Source: https://github.com/Rhebel/MirrorDrawing

edit: I have a huge question for anybody who knows a solution. I don't know how to search for this properly. In the console you can adjust the line width manually; MD.PX = 20

Draw something after doing that and things are strange. I think it's because the line doesn't know which direction it should go between points so it seems to be pretty random. I had an idea that adding points would help but I don't know and I'd love to figure that out.

I think "Show HN" was the right decision. If it was "Ask HN" I would have not looked at it. It's also nice to see you made the source code available too. I haven't looked at the code yet, but it's good to know its out there.

I tested the app with an older version of chrome (24) and it worked well. Drawing and downloading was successful, although my supposed "artistic" skills are more than a bit embarrassing. I saw no errors when opening the downloaded file in gimp. I liked how you used a transparent background in the image --this violated the principle-of-least surprise due to the white background of the website, but at least for me it was a pleasant surprise.

Lastly, two possible suggested improvements, well three actually. (1) Allow background color to be set on resulting image (i.e. no surprises). (2) Enable sharing the image as a link of some sort, or via social media, or something like that. (3) Auto-detect viewport size and size the new image/canvas accordingly.
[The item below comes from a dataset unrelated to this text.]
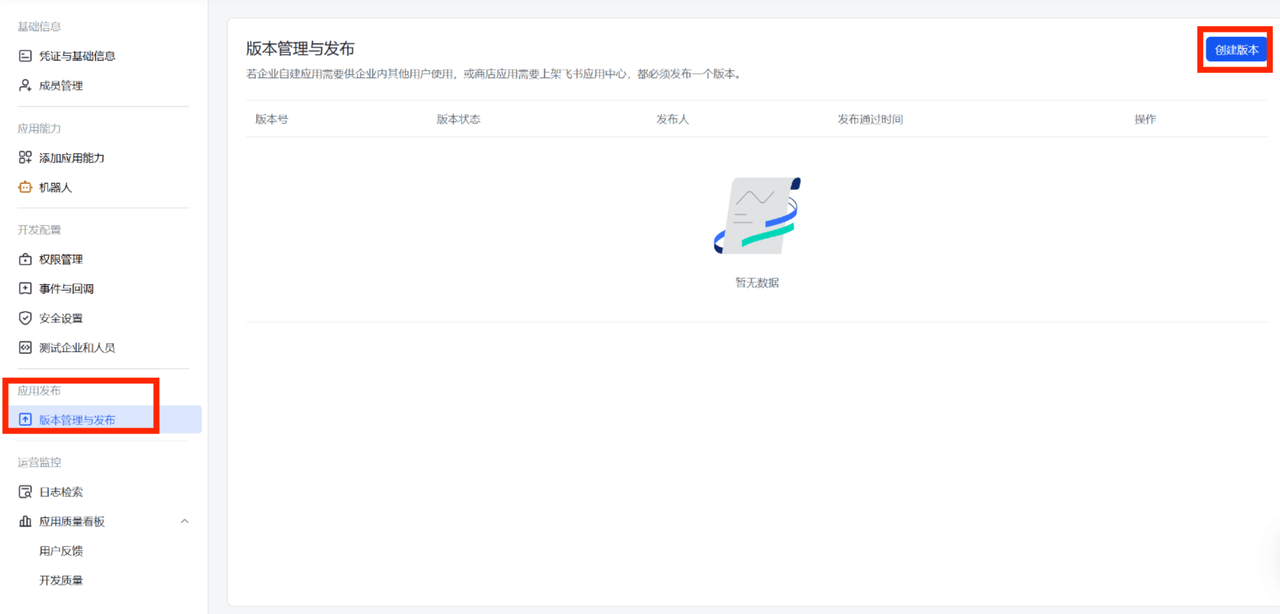Click the 权限管理 lock icon
The image size is (1280, 614).
tap(26, 260)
I'll take a shot at your line width question. When you are dragging across the canvas slowly, you get sent an event for every pixel the mouse touches, and your code is drawing a 20px wide line between each new point. If the pixel is down from the last pixel, it will draw a 1px by 20px horizontal line. If it's the to right it will draw a 1x20px vertical line, because it's just trying to connect the last point to the new point. If the next mouse event happens to be perfectly diagonal from the last, it will draw a 20px wide line that's diagonal. Since the mouse is moving pixel by pixel, if you drag it diagonally, it's path will basically randomly be one of these three movements, so you get a mixture of vertical, horizontal, and diagonal lines. Notice that if you move the mouse quickly enough, you don't get an event for every pixel along the path (since the resolution of the mouse's motion isn't high enough), and it will draw a clean 20px line between each detected point.
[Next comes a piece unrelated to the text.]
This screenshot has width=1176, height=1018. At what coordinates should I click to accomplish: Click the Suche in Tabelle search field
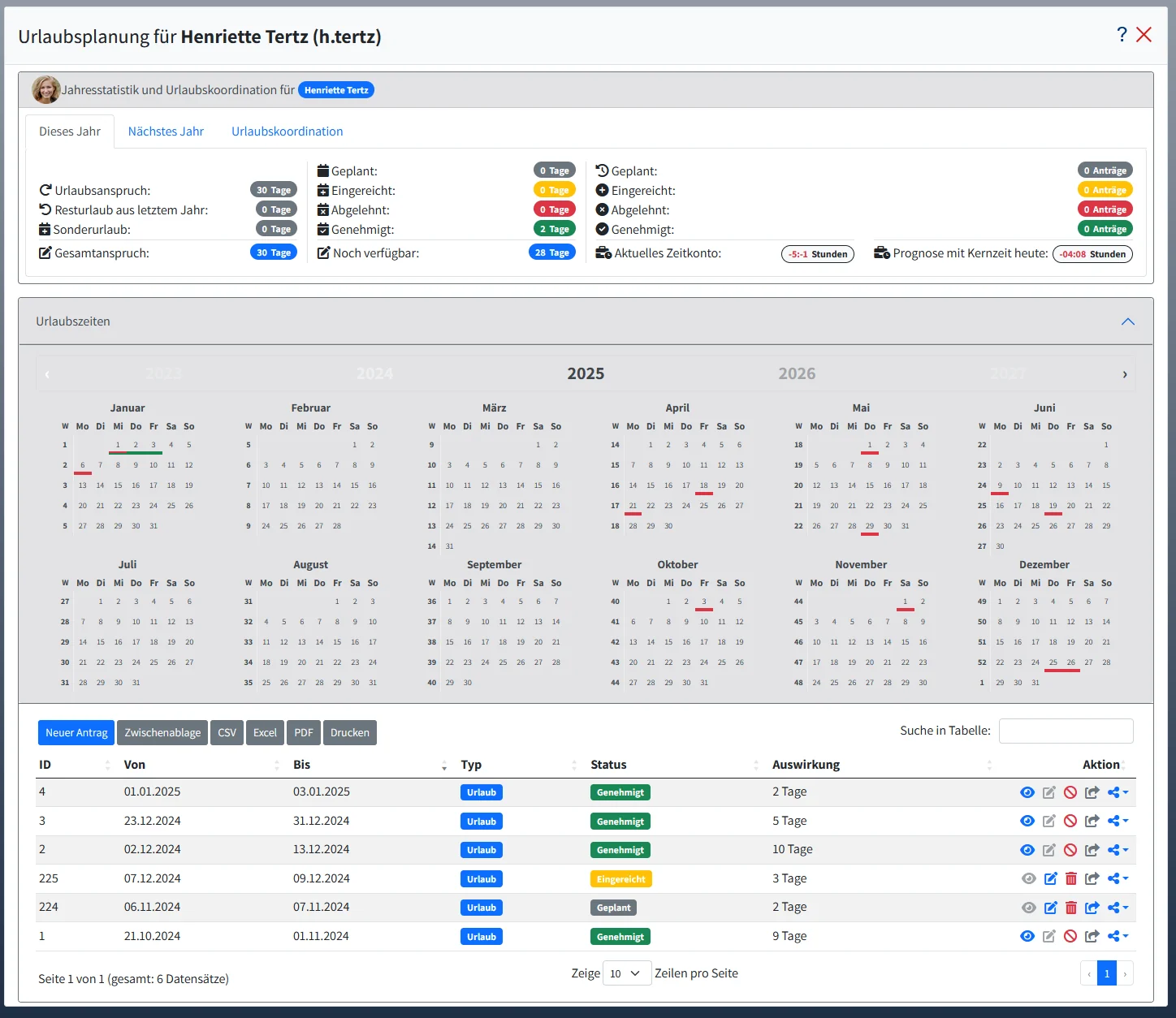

What I would do to handle this is when you are drawing fat lines, draw a 20px diameter filled circle at the beginning point, then the line to the ending point, then a 20px diameter circle at the end point. This will give you strokes with rounded ends. Another possible improvement along this lines is that you could paint a circle when someone first clicks on the canvas rather than only when they move the mouse.

Writing chinese characters on it is an interesting experience...
I think you can make it like Kaleidoscope
The first few lines are drawn really slowly over here... after a couple of lines, they appear instantly. Weird behavior, is this intended?
No, it's not intentional. I have seen it but it is variable. On one computer it never happens and on another it happens like you said and on another it's always slow.
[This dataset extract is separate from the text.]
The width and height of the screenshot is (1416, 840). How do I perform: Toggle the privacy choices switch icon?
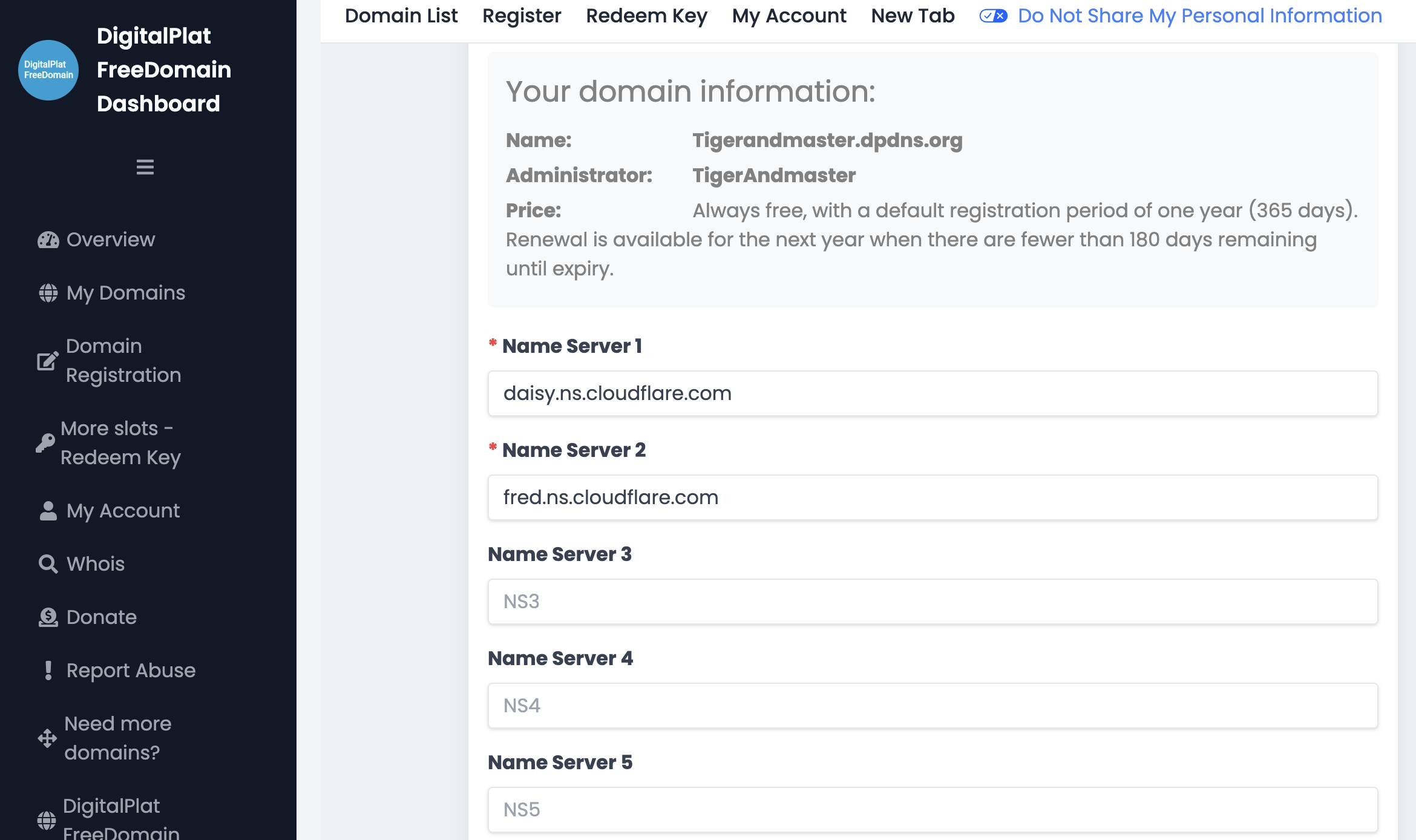pyautogui.click(x=993, y=16)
The way this works is that I add points to an array while dragging. There is a loop that adds a point and draws a line to the last point. I think that interval of drawing is what slows it down but that is just what I felt like it had to be.

It's a fun toy to play with!

One thing I would improve: When drawing on the left half and moving to the right half without releasing the mouse, the drawing stops. I would expect the drawing to continue on the right canvas, while mirroring back to the left canvas, and vice-versa.

Maybe it's a browser specific, I'm on Chrome 38.0.2125.122, OSX 10.10.

You are right. I had tried but never got it working. The problem was knowing when to stop one canvas and start the next (which is done with mousedown/mouseup or bounds right now).

This and the kaleidoscope are two things that could keep me busy.

Is there a reason to use two separate canvases? You won't have this problem if you had just one canvas.
When I started it was set up so that only the left canvas worked. I spent some time to make it work for both.

I could make it so that when drawing it reverses from the middle so that it was just one canvas. Well, I could try.